— PROBLEM A —
Reproduce verbatim the portion of the essay on infertility treatment that opens with the words containing "In the spirit" and closes with "possibility of joy.".
— PROBLEM B —
Carry on the essay on infertility treatment from the point at which it stops.

— EXTRACT TO READ —
━━━━

Fertility Warrior

It has been one year, one month, and fourteen days since I learned that my infertility treatment was going to be longer and more difficult than I expected. One pandemic, two egg retrievals, three surgeries, and a shitload of hormones later, I finally arrived at embryo transfer day. Last Tuesday, hopefully, at age 42, I finally became a mother. After waiting for so long it seems completely surreal, and after so many steps and distractions, it is also getting real.

In the spirit of self-preservation, I have had to take the whole fertility process one step at a time. I have had to focus on each day of drugs, each ultrasound, each surgery, each recovery as singular events to get through them without losing it. Meanwhile, I’ve had people reaching out to me about taking their baby hand-me-downs and a lot of well-meaning certainty from family members that this transfer is going to be successful. I would have loved to get excited, but I have been navigating the steps with a walled-off heart thanks to a long, difficult path (including the 10+ years before going to an infertility clinic) and some early disappointment.  However, even in my current state of spiritual ambiguity, I can still acknowledge that closing your heart to pain also closes it to joy. So, for the last two weeks I have been slowly lowering the drawbridge on the possibility of joy.

One of the things to unfold this week is an examination of how I actually felt about the big day finally being here. I have been so process-oriented since my disappointing first egg retrieval that I actually didn’t know. I know I have vaguely judged myself for not being more obsessed with the outcome of the process. So many women that I see on fertility online groups and message boards, fertility warriors as they sometimes call themselvs, are absolutely humming with baby fervor. Every waking moment appears to be full of nothing but baby and fertility obsession. That has not been my experience. I have rarely thought about the outcome of all of this. I haven’t gotten bent out of shape or all hyped up about every appointment and every step. I haven’t had much impulse to photo-document (there has been some, which maybe I will share some day). It’s basically just been a thing I’ve been doing. I have wondered at times if that meant that I didn’t want it as much as I used to; didn’t want it as much as my fellow fertility warriors. I might not know how bad I still want this if it hadn’t been for the sharp grief after every setback and the fact that I kept going, despite how hard it’s been.

━━━━

— PROVIDED RECORDS —
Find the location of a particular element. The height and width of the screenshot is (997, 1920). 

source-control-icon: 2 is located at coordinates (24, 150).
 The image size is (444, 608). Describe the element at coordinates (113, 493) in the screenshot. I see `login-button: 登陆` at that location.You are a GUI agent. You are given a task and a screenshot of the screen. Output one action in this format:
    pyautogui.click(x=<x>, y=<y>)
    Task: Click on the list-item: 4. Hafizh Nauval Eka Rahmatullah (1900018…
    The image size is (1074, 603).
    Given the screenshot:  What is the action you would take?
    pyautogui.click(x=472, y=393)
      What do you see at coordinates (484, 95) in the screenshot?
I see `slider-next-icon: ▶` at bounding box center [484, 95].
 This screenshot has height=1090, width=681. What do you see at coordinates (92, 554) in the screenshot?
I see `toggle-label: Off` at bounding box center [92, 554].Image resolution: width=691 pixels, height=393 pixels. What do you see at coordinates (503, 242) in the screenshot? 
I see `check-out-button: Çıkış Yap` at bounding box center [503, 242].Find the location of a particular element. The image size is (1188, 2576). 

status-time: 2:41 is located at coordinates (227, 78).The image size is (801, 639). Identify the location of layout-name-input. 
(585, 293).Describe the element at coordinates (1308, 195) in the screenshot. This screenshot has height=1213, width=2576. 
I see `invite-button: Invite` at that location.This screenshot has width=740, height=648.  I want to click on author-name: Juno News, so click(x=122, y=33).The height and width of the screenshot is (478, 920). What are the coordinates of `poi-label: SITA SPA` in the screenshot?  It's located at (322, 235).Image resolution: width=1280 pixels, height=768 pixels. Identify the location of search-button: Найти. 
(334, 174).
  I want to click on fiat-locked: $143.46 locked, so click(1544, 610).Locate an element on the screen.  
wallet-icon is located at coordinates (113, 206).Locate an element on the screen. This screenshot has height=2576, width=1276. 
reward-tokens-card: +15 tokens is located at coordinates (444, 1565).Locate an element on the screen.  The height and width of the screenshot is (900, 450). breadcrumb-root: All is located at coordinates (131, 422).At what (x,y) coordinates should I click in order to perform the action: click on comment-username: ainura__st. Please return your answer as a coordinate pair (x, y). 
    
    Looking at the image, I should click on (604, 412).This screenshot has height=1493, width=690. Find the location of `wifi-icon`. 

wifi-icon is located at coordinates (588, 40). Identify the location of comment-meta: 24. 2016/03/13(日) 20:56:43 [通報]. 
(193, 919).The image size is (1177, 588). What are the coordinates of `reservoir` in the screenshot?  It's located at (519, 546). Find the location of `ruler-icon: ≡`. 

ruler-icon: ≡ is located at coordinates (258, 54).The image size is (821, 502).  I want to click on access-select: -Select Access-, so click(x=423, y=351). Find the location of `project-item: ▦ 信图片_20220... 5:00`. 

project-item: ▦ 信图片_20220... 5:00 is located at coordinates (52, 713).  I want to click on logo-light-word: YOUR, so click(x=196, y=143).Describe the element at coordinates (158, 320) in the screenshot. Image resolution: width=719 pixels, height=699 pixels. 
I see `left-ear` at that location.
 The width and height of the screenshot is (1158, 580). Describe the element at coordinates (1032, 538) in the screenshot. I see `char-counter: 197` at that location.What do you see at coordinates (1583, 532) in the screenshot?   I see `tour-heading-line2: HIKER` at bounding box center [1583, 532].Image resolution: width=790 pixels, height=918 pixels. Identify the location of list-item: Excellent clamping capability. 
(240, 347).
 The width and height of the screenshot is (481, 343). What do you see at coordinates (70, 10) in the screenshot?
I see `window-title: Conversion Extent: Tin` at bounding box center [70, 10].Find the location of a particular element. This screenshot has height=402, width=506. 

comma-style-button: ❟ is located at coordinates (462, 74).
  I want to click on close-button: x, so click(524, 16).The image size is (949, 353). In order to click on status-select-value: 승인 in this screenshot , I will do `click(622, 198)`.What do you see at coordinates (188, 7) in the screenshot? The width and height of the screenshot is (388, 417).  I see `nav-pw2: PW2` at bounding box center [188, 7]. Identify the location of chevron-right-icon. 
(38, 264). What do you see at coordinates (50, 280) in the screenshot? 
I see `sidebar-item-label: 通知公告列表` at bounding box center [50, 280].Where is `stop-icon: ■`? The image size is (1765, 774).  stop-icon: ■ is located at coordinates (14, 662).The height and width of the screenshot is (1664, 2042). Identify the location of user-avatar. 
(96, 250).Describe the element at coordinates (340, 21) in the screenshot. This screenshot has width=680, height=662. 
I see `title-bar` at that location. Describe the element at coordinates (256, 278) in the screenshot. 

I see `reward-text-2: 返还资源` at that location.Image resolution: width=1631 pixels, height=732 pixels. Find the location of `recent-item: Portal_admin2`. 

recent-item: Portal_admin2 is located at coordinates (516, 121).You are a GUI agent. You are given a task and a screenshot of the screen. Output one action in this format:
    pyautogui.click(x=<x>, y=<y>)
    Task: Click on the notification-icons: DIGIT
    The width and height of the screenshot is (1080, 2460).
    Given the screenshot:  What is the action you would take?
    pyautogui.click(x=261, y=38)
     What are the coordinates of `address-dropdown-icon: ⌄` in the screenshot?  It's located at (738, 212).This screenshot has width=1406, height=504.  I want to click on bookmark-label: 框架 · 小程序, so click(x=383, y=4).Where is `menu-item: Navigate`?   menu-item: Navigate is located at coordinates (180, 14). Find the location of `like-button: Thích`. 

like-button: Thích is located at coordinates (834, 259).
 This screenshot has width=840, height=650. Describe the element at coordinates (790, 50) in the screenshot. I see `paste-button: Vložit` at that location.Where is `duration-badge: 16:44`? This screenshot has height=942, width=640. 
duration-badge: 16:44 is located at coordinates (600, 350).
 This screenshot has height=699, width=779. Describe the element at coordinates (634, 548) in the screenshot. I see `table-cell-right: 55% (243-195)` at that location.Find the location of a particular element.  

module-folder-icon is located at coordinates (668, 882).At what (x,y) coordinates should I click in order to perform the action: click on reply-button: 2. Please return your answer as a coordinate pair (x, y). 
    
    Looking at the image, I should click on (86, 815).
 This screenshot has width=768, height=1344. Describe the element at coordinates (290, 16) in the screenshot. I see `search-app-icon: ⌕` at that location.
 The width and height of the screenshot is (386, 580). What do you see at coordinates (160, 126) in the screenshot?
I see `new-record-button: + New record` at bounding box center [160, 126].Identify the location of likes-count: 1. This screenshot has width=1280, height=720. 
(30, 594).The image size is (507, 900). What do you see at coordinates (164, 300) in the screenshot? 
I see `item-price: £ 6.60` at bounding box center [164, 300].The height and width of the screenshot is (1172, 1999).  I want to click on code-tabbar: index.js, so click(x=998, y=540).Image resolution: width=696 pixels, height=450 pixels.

━━━━

— WRITTEN RESPONSE A —
In the spirit of self-preservation, I have had to take the whole fertility process one step at a time. I have had to focus on each day of drugs, each ultrasound, each surgery, each recovery as singular events to get through them without losing it. Meanwhile, I’ve had people reaching out to me about taking their baby hand-me-downs and a lot of well-meaning certainty from family members that this transfer is going to be successful. I would have loved to get excited, but I have been navigating the steps with a walled-off heart thanks to a long, difficult path (including the 10+ years before going to an infertility clinic) and some early disappointment.  However, even in my current state of spiritual ambiguity, I can still acknowledge that closing your heart to pain also closes it to joy. So, for the last two weeks I have been slowly lowering the drawbridge on the possibility of joy.

— WRITTEN RESPONSE B —
Now that I’m on the other side of the hardest physical parts (I can’t say I’m past the hardest emotional parts yet), I know that some of my passiveness has been about self-protection, some has been about experience, and some might just have to do with my age. I think that the self-protection piece is pretty self-explanatory: if you don’t put a lot of energy into it it’s less likely to disappoint you. In terms of experience, I was a woo-woo girl. I have learned the hard way, and the intellectual way, that obsessing and desperation don’t actually change outcomes. Spending every waking minute thinking about whether or not I’m going to have a baby is not going to manifest a baby. It’s just going to stress me out and give me anxiety. Consciously trying to manifest a baby with my thoughts isn’t going magically bring a baby into being, and actually sets me up to blame myself for things that I can’t control (ie., no baby for any number of physical reasons).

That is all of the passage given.